──────── 読む文章 ────────

六駅分のエトセトラ

家からオフィスまでの六駅で綴る何らかの文

降らなくていい時

昨日、福岡でものすごい雨が降った。というか、今も降っている。行方不明になっている方が9人もいるそうだ。平生の姿とは一変し、轟音を上げて流れる濁流に飲み込まれる恐怖は想像に余りある。一刻も早く無事に見つかることを祈りたい。

 

さて、こと東京に関して言えば、今年は明らかな空梅雨である。今年の雨は、どうやら降るべき時に降らず、降らなくていい時にむやみやたらと降るようだ。

 

これを昨今の異常気象に結びつけるなら、話は少々ややこしい方向に進んで行くのだろうが、今回はそういう論旨ではない。きっとこういう「異常な気象」は、はるか太古の時代から時おりあったのだと思う。自然が生み出す気象が、常に「平常」であるはずがない。

────────

やること 1 → 記録の最初の行から「Looking at the」を含む行までを、両端の行も含めてそのまま書き写してください。画像は入れないでください。
この文章と記録は、それぞれ別の資料です。

──────── 記録一覧 ────────

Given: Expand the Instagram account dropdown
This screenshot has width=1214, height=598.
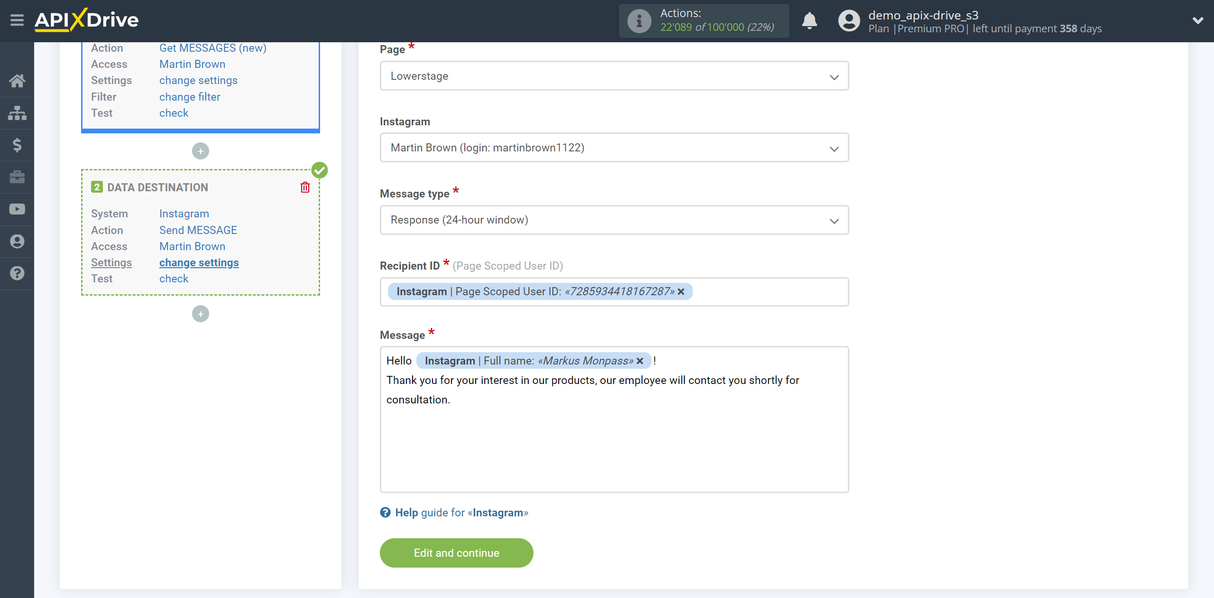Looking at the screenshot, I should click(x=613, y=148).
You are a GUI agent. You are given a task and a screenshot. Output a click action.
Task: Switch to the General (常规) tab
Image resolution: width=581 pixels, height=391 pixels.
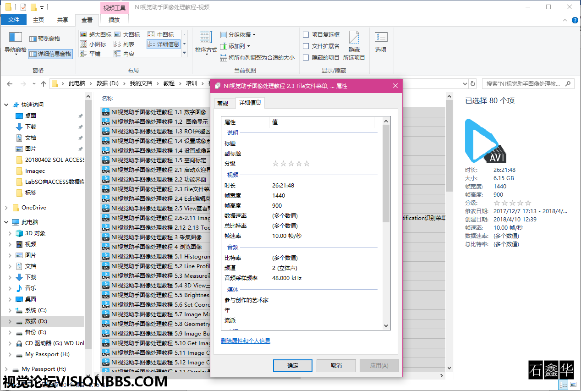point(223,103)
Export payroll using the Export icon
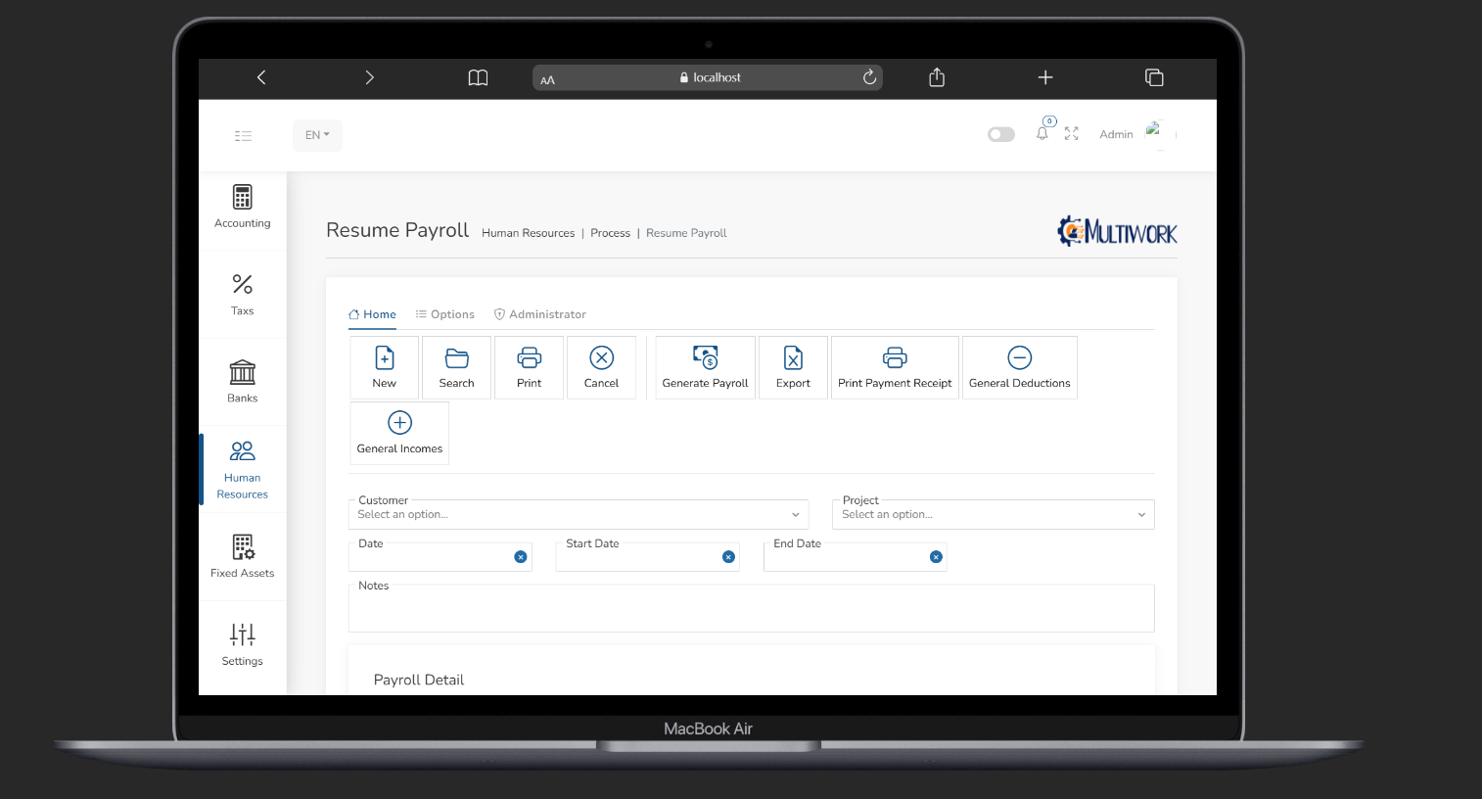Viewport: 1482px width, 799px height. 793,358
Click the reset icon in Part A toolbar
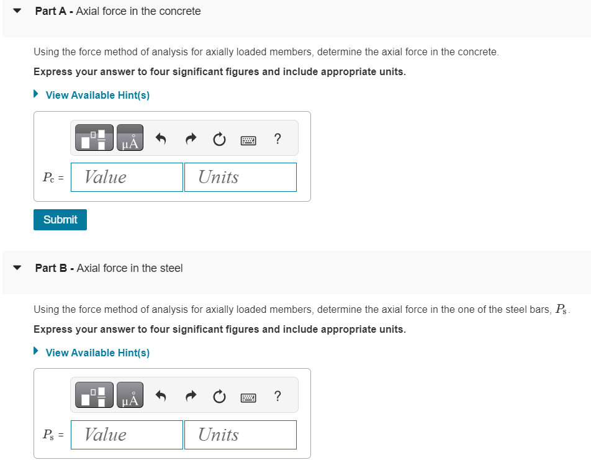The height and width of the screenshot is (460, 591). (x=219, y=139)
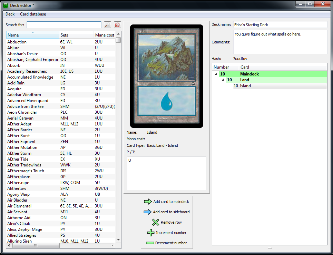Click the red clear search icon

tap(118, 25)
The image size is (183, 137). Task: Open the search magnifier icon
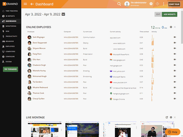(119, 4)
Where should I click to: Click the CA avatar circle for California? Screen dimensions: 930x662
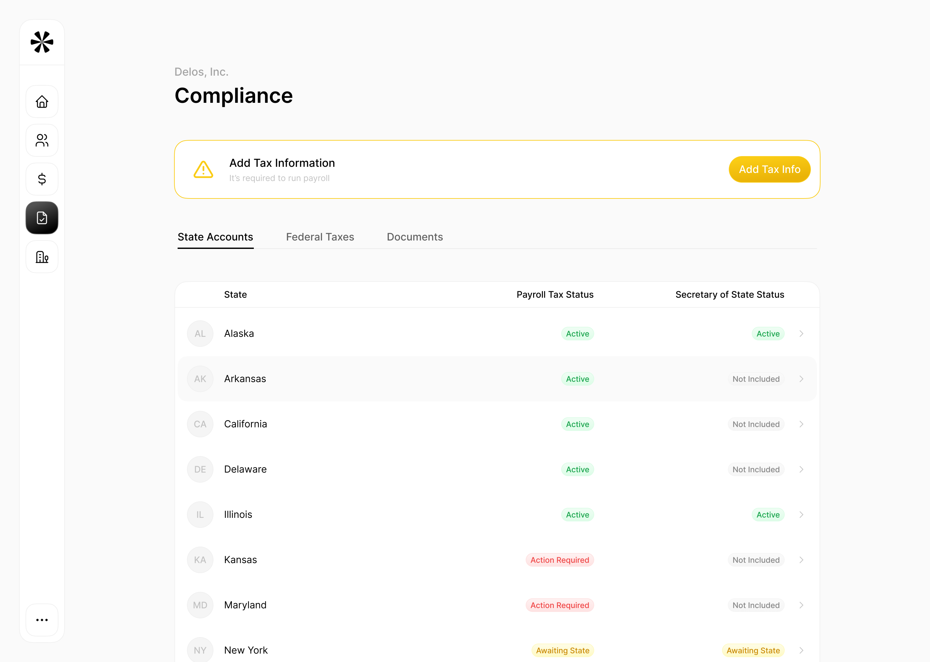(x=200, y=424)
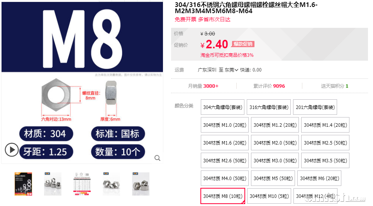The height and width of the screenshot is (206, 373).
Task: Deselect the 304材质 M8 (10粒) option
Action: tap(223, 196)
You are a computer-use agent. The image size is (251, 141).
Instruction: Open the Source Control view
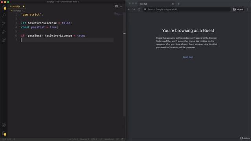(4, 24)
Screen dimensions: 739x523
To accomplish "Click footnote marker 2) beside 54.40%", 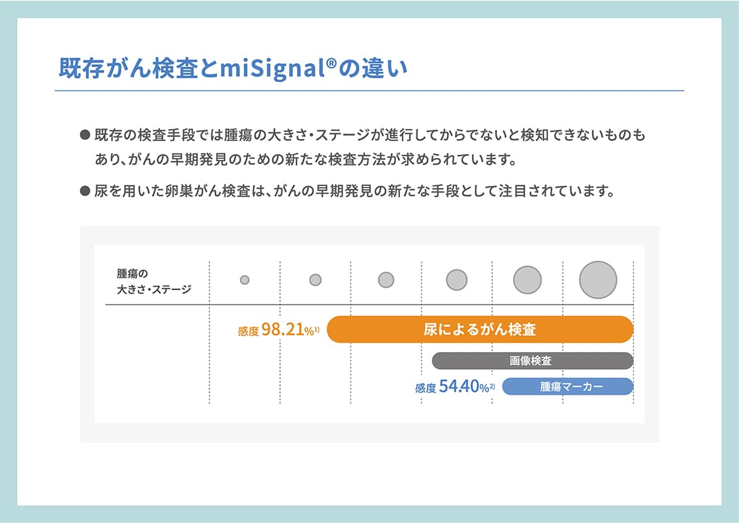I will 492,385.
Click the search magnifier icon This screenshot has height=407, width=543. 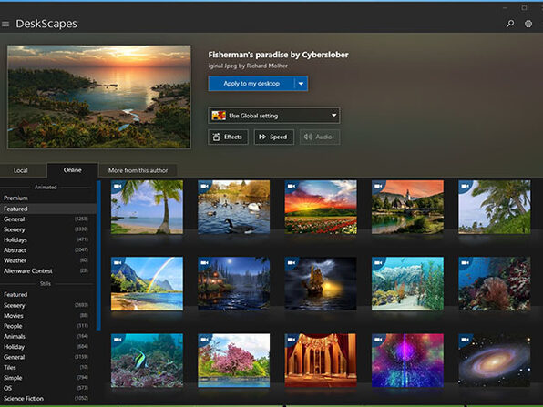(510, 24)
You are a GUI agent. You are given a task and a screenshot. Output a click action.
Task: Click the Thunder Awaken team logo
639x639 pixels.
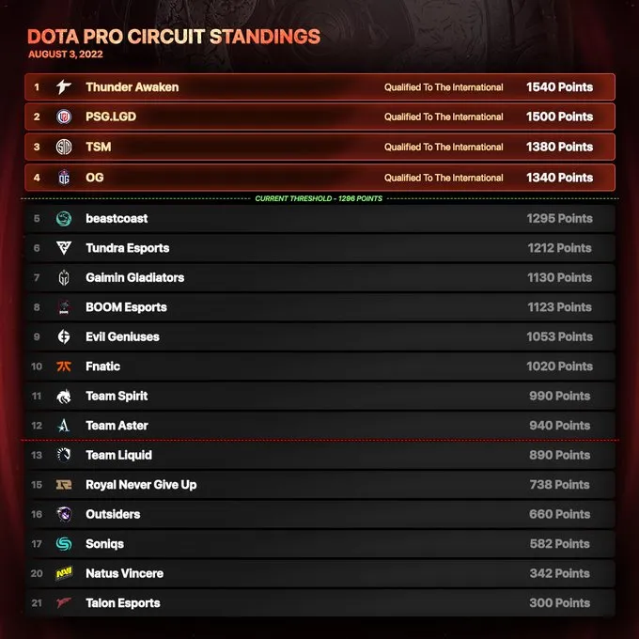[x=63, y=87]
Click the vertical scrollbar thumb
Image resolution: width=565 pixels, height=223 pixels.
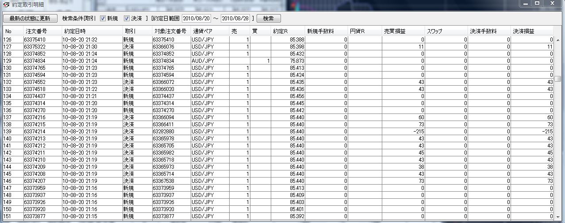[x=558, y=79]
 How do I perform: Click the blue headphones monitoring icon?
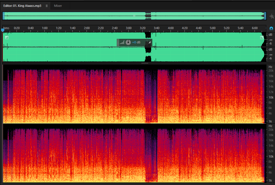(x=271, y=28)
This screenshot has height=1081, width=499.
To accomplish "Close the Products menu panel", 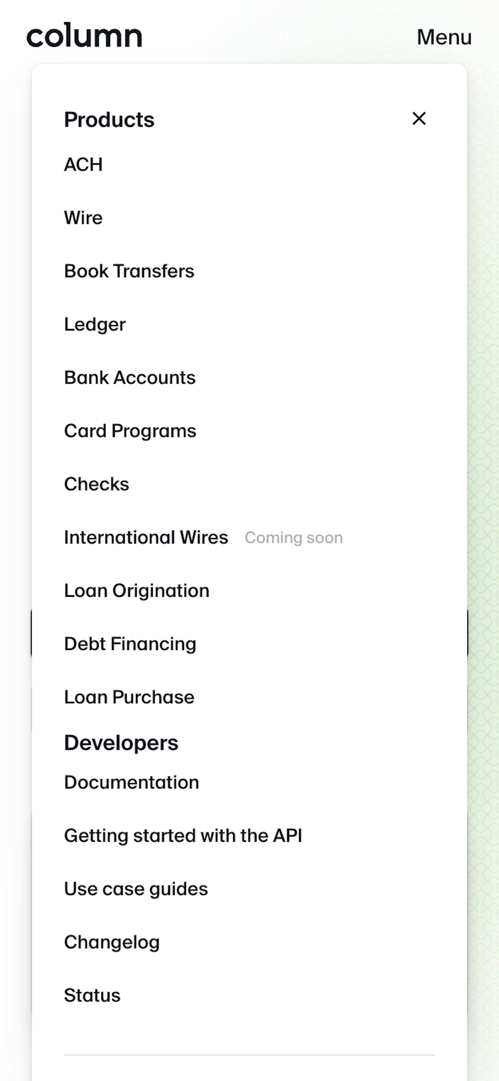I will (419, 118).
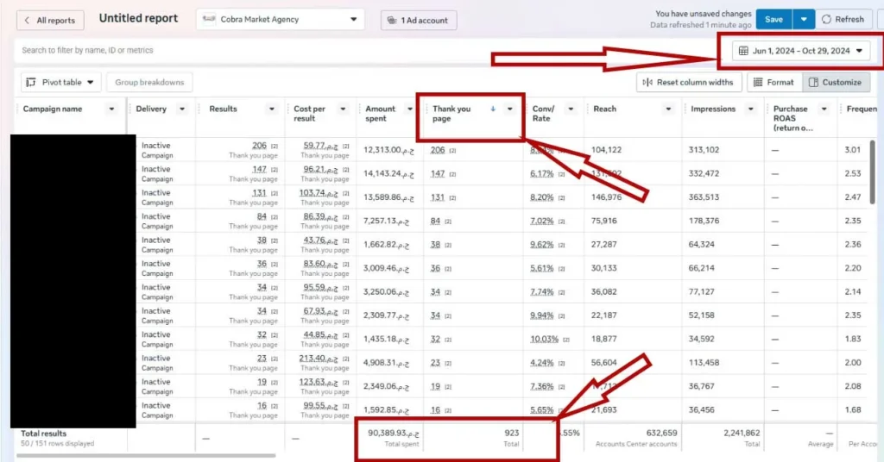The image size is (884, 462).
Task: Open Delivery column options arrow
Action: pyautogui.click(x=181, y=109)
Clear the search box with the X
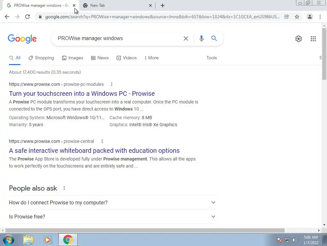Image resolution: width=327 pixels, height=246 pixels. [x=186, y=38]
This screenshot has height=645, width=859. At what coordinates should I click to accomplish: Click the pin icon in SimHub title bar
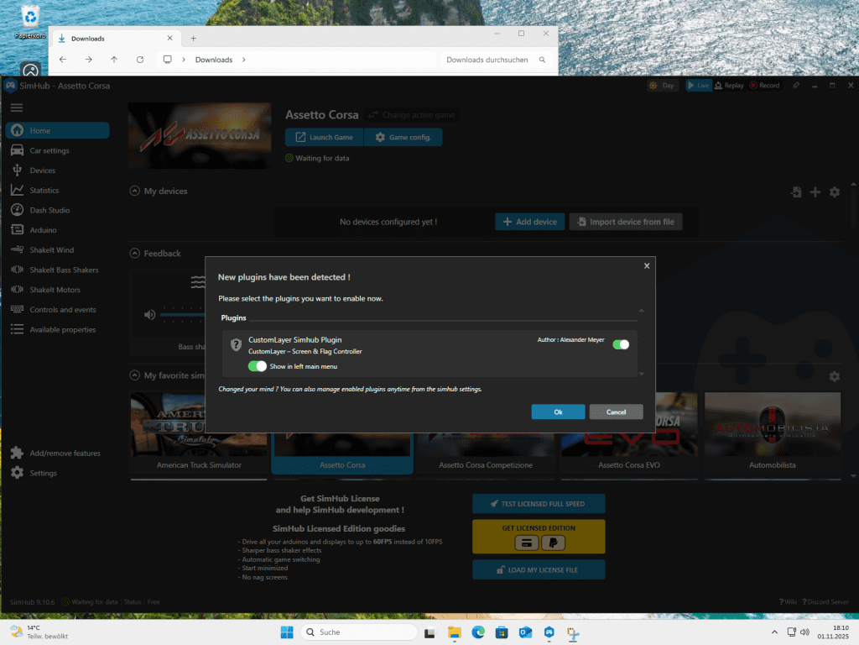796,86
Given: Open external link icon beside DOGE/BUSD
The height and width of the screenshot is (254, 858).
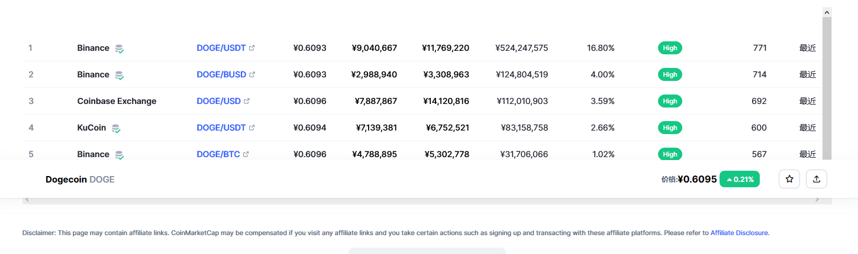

────────

やること 2 → 読む文章の「昨日、福岡で」で始まる段落から、文をすべて順番に抜き出してください。

解答例 1 →
Given: Expand the Instagram account dropdown
This screenshot has width=1214, height=598.
Looking at the screenshot, I should click(x=613, y=148).

解答例 2 →
昨日、福岡でものすごい雨が降った。
というか、今も降っている。
行方不明になっている方が9人もいるそうだ。
平生の姿とは一変し、轟音を上げて流れる濁流に飲み込まれる恐怖は想像に余りある。
一刻も早く無事に見つかることを祈りたい。